Positive advantages of this practical method of forest management was that the ash left behind fertilized the forest trees and plants and bark beetles which are ravishing so much of the Western Forests were killed before boring into trees. Pinecones were also liberated by the heat to release their seeds into the soil. In the spring natural grasses provided extensive grazing opportunities for livestock and wildlife inhabiting the forest regions and also provided critical anti-erosion during heavy rains. To return the forest to such pristine grandness will require extensive planning to remove the more dense fuel loads and careful prescribed burns to liquidate remaining pockets of heavy fuels left on the forest floors by 70 years of neglect.

===HFI opposition===
Opponents of the nicknamed "No Tree Left Behind" Act point out that logging companies will be allowed to unnecessarily cut large diameter trees under a false pretense, while neglecting the greater issue of ladder fuels (such as brush and small trees) and possibly leaving debris that would add to extremely volatile ground fuels. Furthermore, forest fires occur naturally and are critical to the long-term survival of many forests, since many trees will only grow once they detect that a fire has occurred since this gives them access to sunlight. Some opponents also criticize the blanket prescription of thinning to forests where low intensity fires did not historically play a pivotal role .

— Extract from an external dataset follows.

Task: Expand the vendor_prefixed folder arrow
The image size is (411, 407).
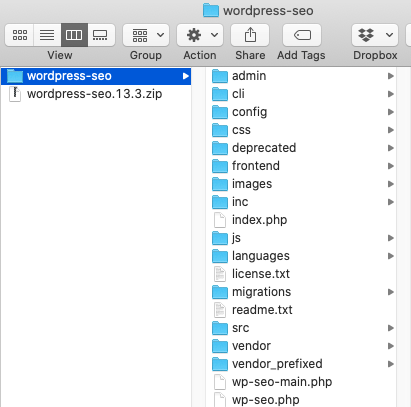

Furthermore, some saplings only grow after forest fires have cleared away older and dead trees; if humans intervene by preventing natural forest fires from occurring for too long, the forest will eventually die and grow back very slowly.

==Litigation==
In 2004, the Sierra Club and Sierra Forest Legacy (formerly named Sierra Nevada Forest Protection Campaign) brought a lawsuit challenging one aspect of HFI. The National Environmental Policy Act requires preparation of an environmental impact statement (EIS) for agency actions. Under HFI, the Forest Service had promulgated a "categorical exclusion" that eliminated the EIS requirement for timber sales up to 1000 acre and prescribed burns up to 4500 acre. On December 5, 2007, in Sierra Club v. Bosworth, the Ninth Circuit held that the Forest Service's promulgation of the categorical exclusion "was arbitrary and capricious".